How to Develop a Real-Time Object Detection Project

Developing a real-time object detection project

You can develop a video object classification application using pre-trained YOLO models (that is, transfer learning), Deeplearning4j (DL4J), and OpenCV that can detect labels such as cars and trees inside a video frame. You can find the relevant code files for this tutorial at https://github.com/PacktPublishing/Java-Deep-Learning-Projects/tree/master/Chapter06. This application is also about extending an image detection problem to video detection. Time to get started!

Step 1 – Loading a pre-trained YOLO model

Since Alpha release 1.0.0, DL4J provides a Tiny YOLO model via ZOO. For this, you need to add a dependency to your Maven friendly pom.xml file:

<dependency>

  <groupId>org.deeplearning4j</groupId>

  <artifactId>deeplearning4j-zoo</artifactId>

  <version>${dl4j.version}</version>

</dependency>

Apart from this, if possible, make sure that you utilize the CUDA and cuDNN by adding the following dependencies:

<dependency>

  <groupId>org.nd4j</groupId>

  <artifactId>nd4j-cuda-9.0-platform</artifactId>

  <version>${nd4j.version}</version>

</dependency>

<dependency>

  <groupId>org.deeplearning4j</groupId>

  <artifactId>deeplearning4j-cuda-9.0</artifactId>

  <version>${dl4j.version}</version>

</dependency>

Now, use the below code to load the pre-trained Tiny YOLO model as a Computation Graph. You can use the PASCAL Visual Object Classes (PASCAL VOC) dataset (see more at http://host.robots.ox.ac.uk/pascal/VOC/) to train the YOLO model.

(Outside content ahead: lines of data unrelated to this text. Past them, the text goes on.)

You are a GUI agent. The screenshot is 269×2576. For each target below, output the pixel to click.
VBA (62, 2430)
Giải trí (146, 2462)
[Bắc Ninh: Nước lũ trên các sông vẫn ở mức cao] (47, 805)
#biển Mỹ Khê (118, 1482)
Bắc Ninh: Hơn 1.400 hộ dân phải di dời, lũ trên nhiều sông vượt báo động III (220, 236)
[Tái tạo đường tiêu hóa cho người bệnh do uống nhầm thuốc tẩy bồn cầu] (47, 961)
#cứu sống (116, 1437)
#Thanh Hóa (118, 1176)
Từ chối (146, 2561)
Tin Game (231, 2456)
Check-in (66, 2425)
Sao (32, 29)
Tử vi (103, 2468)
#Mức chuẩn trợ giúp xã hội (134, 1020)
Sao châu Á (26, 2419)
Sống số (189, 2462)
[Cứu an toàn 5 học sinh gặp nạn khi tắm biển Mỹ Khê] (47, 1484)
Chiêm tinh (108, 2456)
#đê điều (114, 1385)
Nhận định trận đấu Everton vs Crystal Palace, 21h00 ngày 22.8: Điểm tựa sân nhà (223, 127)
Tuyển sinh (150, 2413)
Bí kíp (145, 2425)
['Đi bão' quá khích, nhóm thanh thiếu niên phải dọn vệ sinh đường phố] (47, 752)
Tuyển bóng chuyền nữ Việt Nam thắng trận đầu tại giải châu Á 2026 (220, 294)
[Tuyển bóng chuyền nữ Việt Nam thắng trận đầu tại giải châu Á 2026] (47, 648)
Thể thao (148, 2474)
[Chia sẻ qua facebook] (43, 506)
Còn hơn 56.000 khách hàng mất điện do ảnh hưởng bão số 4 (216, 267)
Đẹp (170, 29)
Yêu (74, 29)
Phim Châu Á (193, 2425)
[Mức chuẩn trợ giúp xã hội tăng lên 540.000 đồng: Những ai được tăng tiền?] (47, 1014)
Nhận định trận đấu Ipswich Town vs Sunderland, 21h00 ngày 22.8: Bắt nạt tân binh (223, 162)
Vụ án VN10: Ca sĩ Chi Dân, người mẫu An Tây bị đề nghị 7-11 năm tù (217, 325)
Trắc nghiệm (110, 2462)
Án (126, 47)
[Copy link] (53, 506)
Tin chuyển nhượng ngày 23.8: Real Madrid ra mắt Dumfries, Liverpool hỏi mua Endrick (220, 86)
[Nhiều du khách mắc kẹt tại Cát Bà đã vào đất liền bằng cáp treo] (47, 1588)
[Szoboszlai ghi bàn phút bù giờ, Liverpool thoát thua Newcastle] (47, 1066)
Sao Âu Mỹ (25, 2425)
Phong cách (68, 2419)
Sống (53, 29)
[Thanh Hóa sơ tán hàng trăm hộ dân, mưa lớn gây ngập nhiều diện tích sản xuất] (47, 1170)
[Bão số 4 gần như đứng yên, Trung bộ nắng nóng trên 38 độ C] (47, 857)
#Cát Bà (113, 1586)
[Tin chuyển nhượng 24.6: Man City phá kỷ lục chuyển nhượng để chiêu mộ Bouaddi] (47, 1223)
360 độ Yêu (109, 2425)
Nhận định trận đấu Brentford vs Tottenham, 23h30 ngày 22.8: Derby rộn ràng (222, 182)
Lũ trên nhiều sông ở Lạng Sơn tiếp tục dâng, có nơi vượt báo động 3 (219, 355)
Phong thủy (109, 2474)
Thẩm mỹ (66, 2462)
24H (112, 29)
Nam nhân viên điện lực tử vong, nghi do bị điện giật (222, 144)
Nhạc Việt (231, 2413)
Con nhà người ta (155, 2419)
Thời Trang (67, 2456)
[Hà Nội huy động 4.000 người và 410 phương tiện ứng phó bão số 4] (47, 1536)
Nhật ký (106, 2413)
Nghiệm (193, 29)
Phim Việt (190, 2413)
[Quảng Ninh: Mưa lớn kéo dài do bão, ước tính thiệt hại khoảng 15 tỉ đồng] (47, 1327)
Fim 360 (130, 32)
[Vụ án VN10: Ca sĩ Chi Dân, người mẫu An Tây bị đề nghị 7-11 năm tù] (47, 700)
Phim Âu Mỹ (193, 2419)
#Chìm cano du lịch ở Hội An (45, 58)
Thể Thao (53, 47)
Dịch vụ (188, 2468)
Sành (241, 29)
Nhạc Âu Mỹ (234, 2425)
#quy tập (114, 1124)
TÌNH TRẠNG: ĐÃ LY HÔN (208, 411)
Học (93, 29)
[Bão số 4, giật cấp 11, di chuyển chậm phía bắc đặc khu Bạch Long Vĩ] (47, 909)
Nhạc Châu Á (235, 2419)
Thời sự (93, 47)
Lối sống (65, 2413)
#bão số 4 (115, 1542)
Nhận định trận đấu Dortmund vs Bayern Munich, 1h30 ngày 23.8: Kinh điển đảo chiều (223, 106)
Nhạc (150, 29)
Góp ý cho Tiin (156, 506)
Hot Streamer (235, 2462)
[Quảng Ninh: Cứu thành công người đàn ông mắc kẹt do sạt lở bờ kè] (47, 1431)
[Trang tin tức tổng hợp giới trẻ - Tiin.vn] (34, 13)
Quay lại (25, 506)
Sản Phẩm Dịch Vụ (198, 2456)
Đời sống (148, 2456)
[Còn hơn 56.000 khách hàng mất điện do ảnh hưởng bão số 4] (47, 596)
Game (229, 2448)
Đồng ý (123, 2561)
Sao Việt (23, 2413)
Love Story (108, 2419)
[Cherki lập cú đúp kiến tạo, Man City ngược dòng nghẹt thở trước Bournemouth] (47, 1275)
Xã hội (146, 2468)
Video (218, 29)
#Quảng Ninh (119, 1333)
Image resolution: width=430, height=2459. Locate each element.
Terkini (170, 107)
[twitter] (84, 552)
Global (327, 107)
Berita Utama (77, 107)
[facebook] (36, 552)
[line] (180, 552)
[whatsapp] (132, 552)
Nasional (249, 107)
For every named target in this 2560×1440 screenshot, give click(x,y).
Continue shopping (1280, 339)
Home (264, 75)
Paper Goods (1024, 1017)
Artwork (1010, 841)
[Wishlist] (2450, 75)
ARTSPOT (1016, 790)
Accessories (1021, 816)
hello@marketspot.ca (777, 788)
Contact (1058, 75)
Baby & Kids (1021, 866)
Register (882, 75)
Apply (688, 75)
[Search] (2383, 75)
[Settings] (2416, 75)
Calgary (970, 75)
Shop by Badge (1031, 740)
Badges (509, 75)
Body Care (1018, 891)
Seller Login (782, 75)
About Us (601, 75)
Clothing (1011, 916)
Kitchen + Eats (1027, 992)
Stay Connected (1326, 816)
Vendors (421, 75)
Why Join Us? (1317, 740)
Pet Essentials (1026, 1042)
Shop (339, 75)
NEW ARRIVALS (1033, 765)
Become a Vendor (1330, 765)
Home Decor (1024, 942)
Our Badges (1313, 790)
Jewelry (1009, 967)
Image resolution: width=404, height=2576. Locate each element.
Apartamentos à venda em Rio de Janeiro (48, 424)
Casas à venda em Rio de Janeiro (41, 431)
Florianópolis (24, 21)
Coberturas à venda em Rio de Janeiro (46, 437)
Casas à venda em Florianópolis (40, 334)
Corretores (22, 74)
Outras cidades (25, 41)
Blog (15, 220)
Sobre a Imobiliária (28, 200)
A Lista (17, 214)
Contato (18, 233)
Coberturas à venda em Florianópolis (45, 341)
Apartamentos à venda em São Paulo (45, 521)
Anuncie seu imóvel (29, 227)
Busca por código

private ComputationGraph model;

private TinyYoloModel() {

        try {

            model = (ComputationGraph) new TinyYOLO().initPretrained();

            createObjectLabels();

        } catch (IOException e) {

            throw new RuntimeException(e);

        }

    }

In the above code segment, the createObjectLabels() method refers to the labels from the PASCAL Visual Object Classes (PASCAL VOC) dataset. The signature of the method can be seen as follows:

private HashMap<Integer, String> labels; 

void createObjectLabels() {

        if (labels == null) {

            String label = "aeroplanen" + "bicyclen" + "birdn" + "boatn" + "bottlen" + "busn" + "carn" +

                    "catn" + "chairn" + "cown" + "diningtablen" + "dogn" + "horsen" + "motorbiken" +

                    "personn" + "pottedplantn" + "sheepn" + "sofan" + "trainn" + "tvmonitor";

            String[] split = label.split("\n");

            int i = 0;

            labels = new HashMap<>();

            for(String label1 : split) {

                labels.put(i++, label1);

            }

        }

    }

Now, create a Tiny YOLO model instance:

static final TinyYoloModel yolo = new TinyYoloModel();

    public static TinyYoloModel getPretrainedModel() {

        return yolo;

    }

Take a look at the model architecture and the number of hyper parameters in each layer:

TinyYoloModel model = TinyYoloModel.getPretrainedModel(); System.out.println(TinyYoloModel.getSummary());
Network summary and layer structure of a pre-trained Tiny YOLO model

Your Tiny YOLO model has around 1.6 million parameters across its 29-layer network. However, the original YOLO 2 model has more layers. You can look at the original YOLO 2 at https://github.com/yhcc/yolo2/blob/master/model_data/model.png.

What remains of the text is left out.